## WORK REQUIRED
Find the "Click the View Profile button" line in the records below and repeat it and every later line exactly, up to the last; do not include pictures.

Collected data
•••••

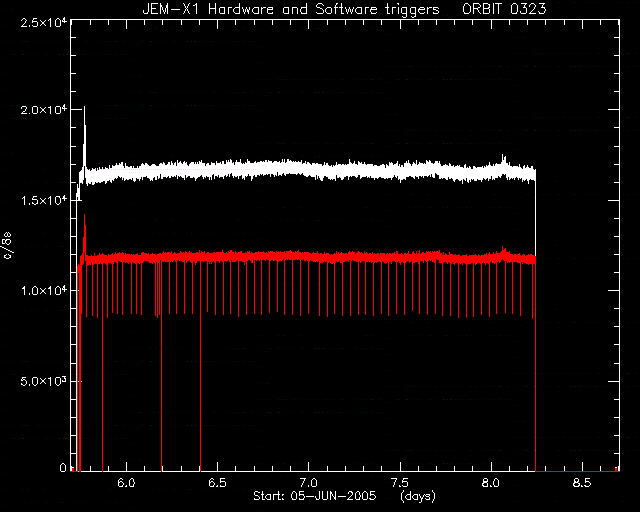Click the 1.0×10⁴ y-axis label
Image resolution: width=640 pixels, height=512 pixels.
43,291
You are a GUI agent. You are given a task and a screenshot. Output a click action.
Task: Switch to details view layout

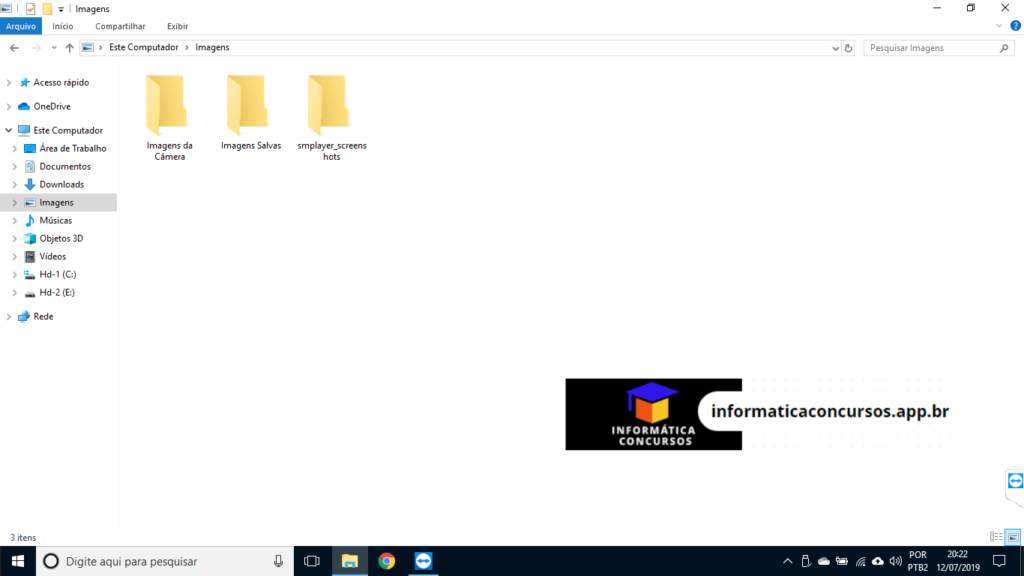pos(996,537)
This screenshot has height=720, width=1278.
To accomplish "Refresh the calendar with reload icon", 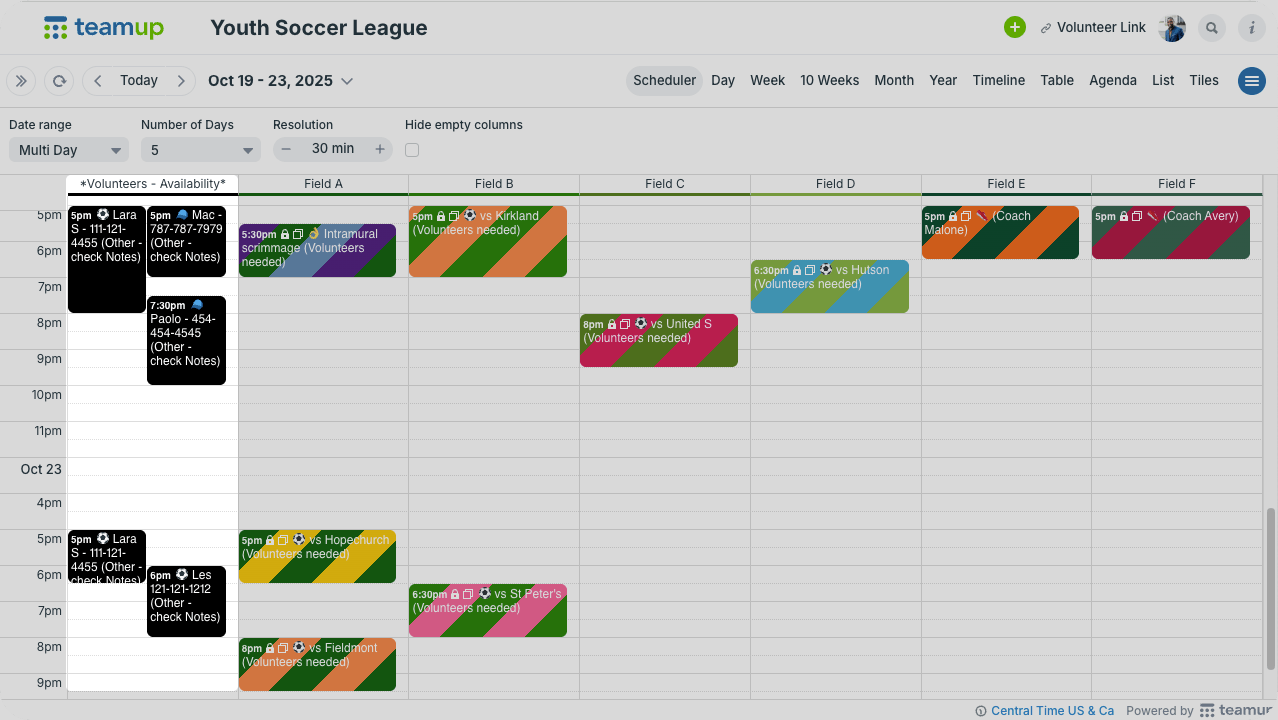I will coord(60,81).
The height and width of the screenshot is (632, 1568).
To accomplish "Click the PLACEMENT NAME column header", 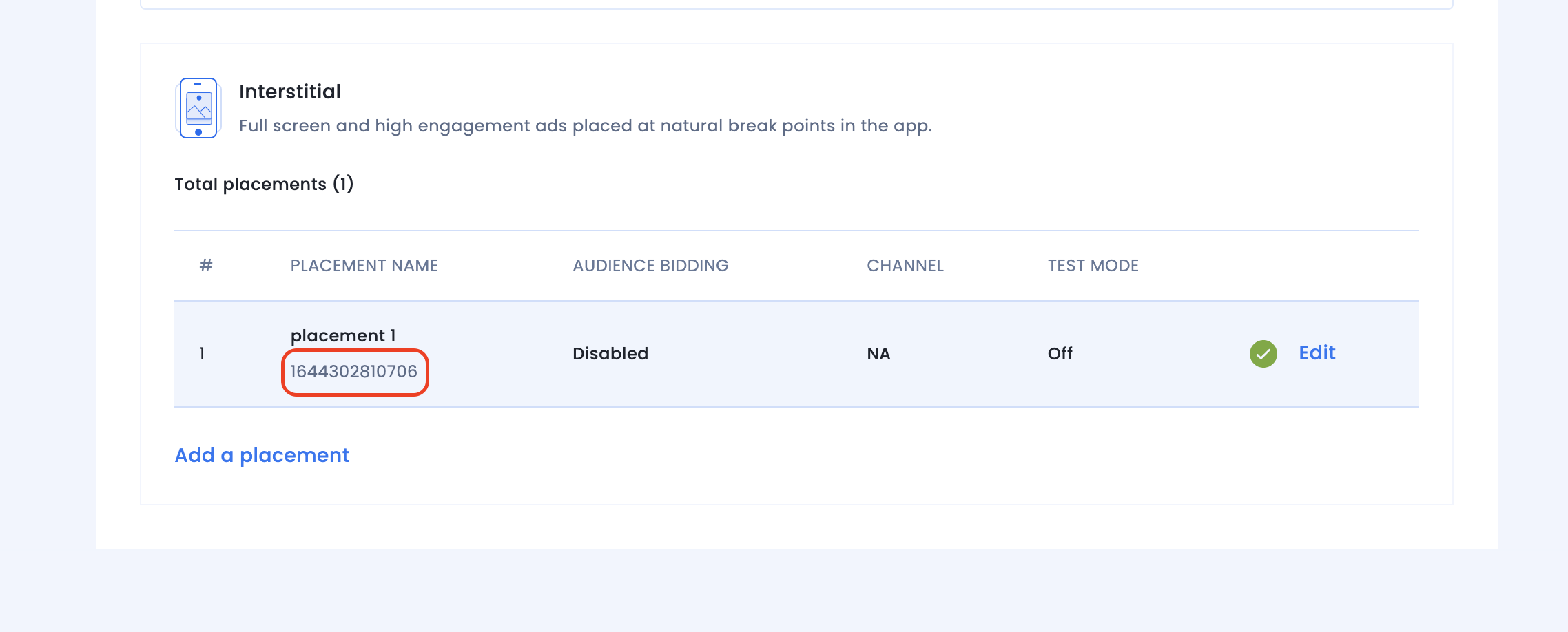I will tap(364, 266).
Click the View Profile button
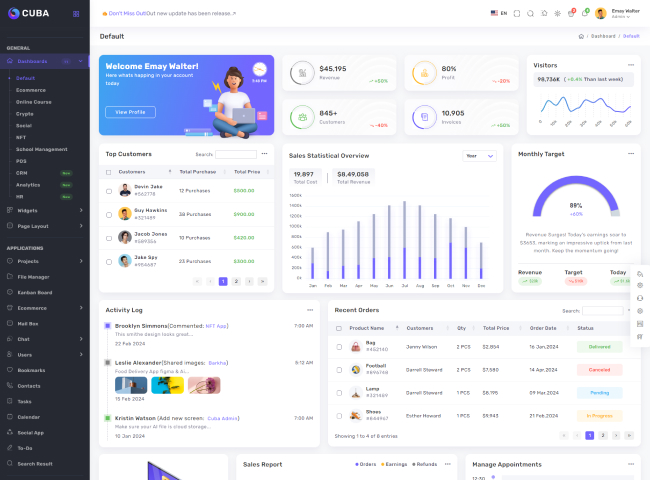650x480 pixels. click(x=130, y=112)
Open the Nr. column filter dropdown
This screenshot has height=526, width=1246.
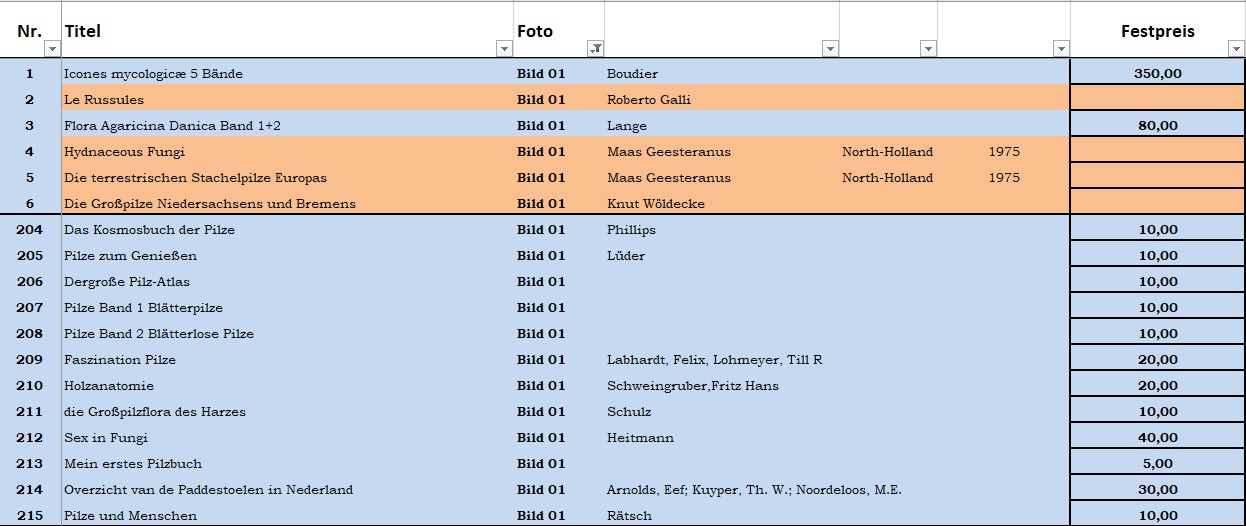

•••••

## ANSWER FOR THE TASK
Click the View Profile button
650x480 pixels. click(x=130, y=112)
Open the Nr. column filter dropdown
This screenshot has height=526, width=1246.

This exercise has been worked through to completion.